Music might act as an ergogenic aid in recreationally active participants during cardiorespiratory and muscle-strengthening exercises, especially in strength-endurance tasks. However, the heterogeneity of the findings does not lead to a conclusive result. Indeed, the different exercise intensities, research design and methods might have influenced the outcomes differently. Listening to music could also modulate the affective responses (e.g., feeling status, enjoyment) during exercise. Therefore, it should be taken into consideration when realizing training protocols. Among the music characteristics, the type of music (e.g., self-selected, motivational), plays a crucial role in modulating the effects on exercise performance.
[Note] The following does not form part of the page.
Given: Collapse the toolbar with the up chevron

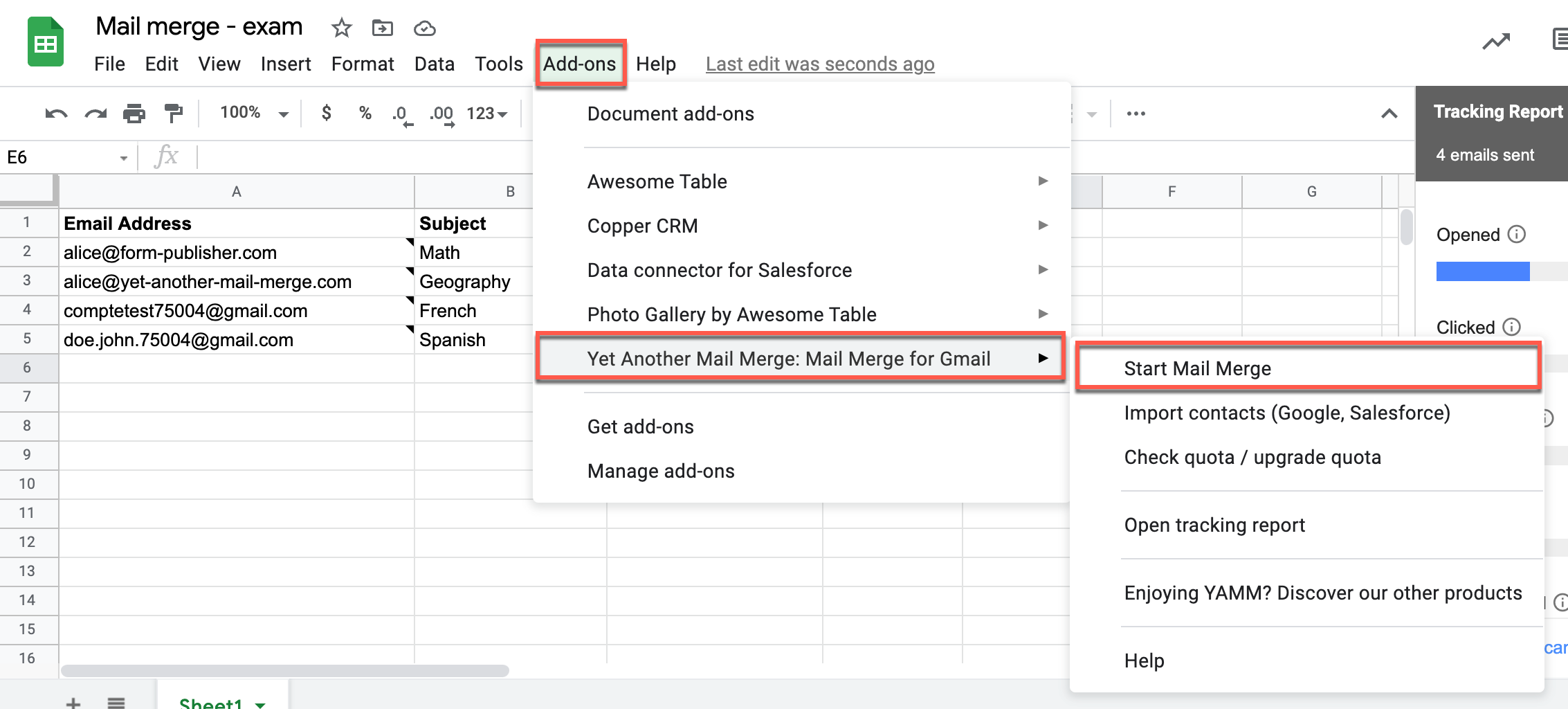Looking at the screenshot, I should coord(1389,114).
Indeed, motivational and self-selected music positively affects cardiorespiratory and muscular fitness components. Therefore, we suggest listening to self-select music tracks while exercising. Studies regarding the optimal aerobic and muscle-strengthening exercises strategies with music are strongly needed, especially in recreational exercisers. Moreover, it would be interesting to investigate the effects of music at different points of the training session (e.g., warm-up and cool-down), in different populations (e.g., inactive vs active individuals), and in longitudinal interventional studies.